**THE PROBLEM:** Please turn the items that run from the line containing "Terms and Conditions (163, 2533)" through the line containing "Go to Chilandar", both included, into a Markdown table with two columns, Row and Line. Number each row and leave out any blank lines.

Text and element pointing items
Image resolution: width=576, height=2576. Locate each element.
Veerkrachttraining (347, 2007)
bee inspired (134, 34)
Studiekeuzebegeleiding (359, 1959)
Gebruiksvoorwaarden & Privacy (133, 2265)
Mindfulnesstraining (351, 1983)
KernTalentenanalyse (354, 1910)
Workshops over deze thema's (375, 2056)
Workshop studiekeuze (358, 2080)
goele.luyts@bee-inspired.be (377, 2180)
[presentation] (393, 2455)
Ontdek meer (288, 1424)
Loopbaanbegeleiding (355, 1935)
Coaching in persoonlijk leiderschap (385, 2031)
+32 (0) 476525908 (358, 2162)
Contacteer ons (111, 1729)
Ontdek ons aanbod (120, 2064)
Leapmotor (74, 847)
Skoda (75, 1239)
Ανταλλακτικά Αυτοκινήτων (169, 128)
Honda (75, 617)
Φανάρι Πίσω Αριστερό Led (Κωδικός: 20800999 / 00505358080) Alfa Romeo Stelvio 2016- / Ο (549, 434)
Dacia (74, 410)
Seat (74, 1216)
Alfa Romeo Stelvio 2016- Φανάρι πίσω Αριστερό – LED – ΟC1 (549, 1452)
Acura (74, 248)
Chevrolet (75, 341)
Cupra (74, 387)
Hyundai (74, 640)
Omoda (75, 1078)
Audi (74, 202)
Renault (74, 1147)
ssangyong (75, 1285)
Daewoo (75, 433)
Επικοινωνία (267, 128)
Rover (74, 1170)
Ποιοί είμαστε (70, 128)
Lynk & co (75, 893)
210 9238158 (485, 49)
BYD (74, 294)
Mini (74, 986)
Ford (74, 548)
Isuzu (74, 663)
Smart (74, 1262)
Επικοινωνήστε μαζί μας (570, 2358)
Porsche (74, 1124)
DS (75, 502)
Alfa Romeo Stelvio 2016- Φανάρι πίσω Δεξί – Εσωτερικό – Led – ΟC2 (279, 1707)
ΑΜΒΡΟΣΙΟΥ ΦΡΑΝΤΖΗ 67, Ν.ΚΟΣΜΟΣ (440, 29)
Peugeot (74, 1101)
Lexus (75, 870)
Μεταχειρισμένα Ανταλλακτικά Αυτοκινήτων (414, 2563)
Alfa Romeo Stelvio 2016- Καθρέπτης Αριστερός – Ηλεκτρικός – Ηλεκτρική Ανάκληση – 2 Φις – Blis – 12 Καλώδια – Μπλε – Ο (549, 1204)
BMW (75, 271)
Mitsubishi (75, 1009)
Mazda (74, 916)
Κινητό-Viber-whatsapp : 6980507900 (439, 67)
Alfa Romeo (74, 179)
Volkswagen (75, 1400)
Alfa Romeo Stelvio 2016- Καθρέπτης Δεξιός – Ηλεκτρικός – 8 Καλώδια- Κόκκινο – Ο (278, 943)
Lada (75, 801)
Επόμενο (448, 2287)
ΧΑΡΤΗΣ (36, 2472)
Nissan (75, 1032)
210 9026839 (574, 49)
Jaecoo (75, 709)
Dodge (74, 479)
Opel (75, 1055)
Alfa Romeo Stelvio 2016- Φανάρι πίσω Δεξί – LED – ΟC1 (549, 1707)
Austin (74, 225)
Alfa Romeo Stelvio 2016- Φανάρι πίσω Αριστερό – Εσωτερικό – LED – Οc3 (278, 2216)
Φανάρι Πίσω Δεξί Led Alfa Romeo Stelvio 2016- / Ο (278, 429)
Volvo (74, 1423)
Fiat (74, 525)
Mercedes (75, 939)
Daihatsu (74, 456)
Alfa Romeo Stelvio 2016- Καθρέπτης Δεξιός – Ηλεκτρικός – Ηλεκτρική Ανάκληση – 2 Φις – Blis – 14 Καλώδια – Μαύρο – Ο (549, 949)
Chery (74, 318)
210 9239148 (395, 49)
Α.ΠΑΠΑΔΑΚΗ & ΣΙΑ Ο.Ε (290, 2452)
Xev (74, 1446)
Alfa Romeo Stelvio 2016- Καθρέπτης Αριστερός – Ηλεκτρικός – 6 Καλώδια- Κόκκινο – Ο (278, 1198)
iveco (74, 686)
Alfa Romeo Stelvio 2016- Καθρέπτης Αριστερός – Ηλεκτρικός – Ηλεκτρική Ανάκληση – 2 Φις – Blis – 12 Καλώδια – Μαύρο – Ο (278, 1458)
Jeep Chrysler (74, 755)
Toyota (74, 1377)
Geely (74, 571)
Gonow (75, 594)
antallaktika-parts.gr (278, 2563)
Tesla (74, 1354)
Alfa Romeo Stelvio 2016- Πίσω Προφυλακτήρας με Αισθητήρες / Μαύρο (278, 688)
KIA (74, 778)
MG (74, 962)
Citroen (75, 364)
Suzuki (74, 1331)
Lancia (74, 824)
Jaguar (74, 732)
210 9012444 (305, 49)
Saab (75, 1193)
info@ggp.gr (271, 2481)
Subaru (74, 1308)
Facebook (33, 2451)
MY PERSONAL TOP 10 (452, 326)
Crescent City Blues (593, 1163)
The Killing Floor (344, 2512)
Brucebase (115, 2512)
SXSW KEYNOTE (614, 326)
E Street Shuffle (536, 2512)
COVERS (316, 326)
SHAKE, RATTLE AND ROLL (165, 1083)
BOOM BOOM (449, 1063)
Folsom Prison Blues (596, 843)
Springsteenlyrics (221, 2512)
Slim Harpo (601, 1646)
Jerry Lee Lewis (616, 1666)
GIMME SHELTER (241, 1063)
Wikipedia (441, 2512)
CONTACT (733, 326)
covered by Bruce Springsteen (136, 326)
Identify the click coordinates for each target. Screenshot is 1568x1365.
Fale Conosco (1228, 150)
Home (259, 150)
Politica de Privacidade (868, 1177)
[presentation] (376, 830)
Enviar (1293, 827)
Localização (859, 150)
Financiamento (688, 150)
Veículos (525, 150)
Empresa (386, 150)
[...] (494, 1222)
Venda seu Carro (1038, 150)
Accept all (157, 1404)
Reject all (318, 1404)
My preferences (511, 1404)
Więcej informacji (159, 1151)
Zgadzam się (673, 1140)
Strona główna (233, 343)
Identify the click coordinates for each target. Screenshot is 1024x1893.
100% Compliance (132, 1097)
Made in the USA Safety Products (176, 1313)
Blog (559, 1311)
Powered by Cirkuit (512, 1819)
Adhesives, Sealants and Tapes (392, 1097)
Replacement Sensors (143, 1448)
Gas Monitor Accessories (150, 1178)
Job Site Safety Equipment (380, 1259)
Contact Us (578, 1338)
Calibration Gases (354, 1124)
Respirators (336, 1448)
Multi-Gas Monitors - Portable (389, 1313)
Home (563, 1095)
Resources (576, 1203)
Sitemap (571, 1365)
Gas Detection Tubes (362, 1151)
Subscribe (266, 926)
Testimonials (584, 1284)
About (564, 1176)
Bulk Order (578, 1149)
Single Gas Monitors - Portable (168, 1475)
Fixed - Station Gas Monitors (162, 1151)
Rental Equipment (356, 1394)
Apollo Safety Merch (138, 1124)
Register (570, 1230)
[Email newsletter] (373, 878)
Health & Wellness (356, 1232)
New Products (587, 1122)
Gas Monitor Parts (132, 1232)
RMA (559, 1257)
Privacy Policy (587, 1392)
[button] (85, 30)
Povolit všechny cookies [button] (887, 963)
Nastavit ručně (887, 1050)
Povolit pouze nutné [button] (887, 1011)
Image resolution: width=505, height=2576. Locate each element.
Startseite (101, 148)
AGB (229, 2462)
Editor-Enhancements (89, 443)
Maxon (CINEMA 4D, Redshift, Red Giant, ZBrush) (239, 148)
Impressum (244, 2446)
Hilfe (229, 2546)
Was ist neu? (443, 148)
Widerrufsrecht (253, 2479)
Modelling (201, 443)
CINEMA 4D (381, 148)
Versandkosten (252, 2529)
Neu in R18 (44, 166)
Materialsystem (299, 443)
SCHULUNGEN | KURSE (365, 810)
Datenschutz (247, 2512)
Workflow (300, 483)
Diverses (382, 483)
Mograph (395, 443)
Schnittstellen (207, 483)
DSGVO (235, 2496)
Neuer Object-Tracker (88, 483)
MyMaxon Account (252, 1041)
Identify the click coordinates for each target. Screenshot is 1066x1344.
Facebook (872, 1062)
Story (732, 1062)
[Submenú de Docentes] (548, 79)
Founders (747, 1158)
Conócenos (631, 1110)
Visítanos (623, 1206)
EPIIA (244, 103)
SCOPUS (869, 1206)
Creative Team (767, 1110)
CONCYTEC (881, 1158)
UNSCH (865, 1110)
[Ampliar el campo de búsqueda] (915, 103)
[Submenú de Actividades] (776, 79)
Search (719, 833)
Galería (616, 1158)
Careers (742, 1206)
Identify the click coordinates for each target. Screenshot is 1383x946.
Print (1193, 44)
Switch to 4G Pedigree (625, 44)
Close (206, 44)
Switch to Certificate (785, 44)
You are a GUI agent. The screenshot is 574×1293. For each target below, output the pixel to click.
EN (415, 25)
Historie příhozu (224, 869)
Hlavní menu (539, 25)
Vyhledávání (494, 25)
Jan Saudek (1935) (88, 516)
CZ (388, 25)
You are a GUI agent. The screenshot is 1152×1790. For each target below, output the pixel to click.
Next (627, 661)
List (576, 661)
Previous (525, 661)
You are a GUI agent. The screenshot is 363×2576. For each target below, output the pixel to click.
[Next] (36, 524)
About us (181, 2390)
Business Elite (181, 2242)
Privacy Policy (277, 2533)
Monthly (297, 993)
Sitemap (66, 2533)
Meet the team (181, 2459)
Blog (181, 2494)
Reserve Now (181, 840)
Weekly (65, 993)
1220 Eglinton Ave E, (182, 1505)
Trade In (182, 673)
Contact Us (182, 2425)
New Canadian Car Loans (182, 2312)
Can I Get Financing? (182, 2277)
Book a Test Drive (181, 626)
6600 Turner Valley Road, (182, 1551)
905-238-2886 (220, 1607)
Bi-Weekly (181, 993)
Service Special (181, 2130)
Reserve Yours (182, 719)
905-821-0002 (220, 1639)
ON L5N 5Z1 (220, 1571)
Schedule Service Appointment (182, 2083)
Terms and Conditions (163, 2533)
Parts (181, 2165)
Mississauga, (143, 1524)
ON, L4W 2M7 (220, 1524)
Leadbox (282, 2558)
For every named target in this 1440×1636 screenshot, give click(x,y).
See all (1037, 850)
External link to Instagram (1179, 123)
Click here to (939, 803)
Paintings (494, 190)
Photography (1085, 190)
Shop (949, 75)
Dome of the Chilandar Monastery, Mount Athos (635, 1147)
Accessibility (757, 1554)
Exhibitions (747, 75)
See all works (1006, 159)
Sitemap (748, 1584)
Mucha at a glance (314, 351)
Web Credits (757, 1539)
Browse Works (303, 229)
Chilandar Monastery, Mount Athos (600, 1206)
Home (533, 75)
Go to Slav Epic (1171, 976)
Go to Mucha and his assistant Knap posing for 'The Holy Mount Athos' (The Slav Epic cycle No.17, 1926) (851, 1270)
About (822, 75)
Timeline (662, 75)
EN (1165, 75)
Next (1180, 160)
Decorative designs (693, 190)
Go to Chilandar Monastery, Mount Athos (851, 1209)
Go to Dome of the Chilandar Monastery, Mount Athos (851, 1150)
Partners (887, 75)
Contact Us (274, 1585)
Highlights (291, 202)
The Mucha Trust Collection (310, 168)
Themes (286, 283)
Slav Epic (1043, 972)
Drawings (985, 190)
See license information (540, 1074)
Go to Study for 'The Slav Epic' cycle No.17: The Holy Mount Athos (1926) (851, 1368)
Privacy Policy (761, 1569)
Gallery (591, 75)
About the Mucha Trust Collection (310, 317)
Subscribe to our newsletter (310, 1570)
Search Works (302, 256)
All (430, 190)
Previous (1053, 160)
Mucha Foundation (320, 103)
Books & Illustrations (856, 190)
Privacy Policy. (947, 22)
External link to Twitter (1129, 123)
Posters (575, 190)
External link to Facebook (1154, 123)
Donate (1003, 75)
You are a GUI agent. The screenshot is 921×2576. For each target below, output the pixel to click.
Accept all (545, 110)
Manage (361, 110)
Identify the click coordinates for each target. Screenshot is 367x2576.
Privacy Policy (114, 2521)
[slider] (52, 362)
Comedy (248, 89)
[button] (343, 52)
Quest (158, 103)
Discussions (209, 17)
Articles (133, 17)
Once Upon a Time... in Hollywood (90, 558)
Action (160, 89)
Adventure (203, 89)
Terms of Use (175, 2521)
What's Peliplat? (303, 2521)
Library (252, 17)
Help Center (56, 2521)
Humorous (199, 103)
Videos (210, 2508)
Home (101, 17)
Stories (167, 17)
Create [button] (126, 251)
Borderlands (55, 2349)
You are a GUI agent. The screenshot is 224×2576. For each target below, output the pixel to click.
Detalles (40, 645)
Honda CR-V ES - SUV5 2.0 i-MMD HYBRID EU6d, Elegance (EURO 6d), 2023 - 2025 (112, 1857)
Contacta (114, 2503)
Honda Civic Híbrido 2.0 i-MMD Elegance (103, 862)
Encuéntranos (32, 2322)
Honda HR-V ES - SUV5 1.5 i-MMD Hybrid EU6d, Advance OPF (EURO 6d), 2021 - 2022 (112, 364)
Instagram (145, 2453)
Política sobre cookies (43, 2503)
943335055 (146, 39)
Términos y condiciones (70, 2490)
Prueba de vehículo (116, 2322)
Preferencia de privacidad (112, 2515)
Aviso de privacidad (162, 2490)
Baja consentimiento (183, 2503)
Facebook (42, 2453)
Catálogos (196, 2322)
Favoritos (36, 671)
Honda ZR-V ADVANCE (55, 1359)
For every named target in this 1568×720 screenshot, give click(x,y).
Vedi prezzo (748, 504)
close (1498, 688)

**PROBLEM SOLUTION:**
| Row | Line |
|---|---|
| 1 | Terms and Conditions (163, 2533) |
| 2 | Parts (181, 2165) |
| 3 | Mississauga, (143, 1524) |
| 4 | ON, L4W 2M7 (220, 1524) |
| 5 | Leadbox (282, 2558) |
| 6 | For every named target in this 1440×1636 screenshot, give click(x,y). |
| 7 | See all (1037, 850) |
| 8 | External link to Instagram (1179, 123) |
| 9 | Click here to (939, 803) |
| 10 | Paintings (494, 190) |
| 11 | Photography (1085, 190) |
| 12 | Shop (949, 75) |
| 13 | Dome of the Chilandar Monastery, Mount Athos (635, 1147) |
| 14 | Accessibility (757, 1554) |
| 15 | Exhibitions (747, 75) |
| 16 | See all works (1006, 159) |
| 17 | Sitemap (748, 1584) |
| 18 | Mucha at a glance (314, 351) |
| 19 | Web Credits (757, 1539) |
| 20 | Browse Works (303, 229) |
| 21 | Chilandar Monastery, Mount Athos (600, 1206) |
| 22 | Home (533, 75) |
| 23 | Go to Slav Epic (1171, 976) |
| 24 | Go to Mucha and his assistant Knap posing for 'The Holy Mount Athos' (The Slav Epic cycle No.17, 1926) (851, 1270) |
| 25 | About (822, 75) |
| 26 | Timeline (662, 75) |
| 27 | EN (1165, 75) |
| 28 | Next (1180, 160) |
| 29 | Decorative designs (693, 190) |
| 30 | Go to Chilandar Monastery, Mount Athos (851, 1209) |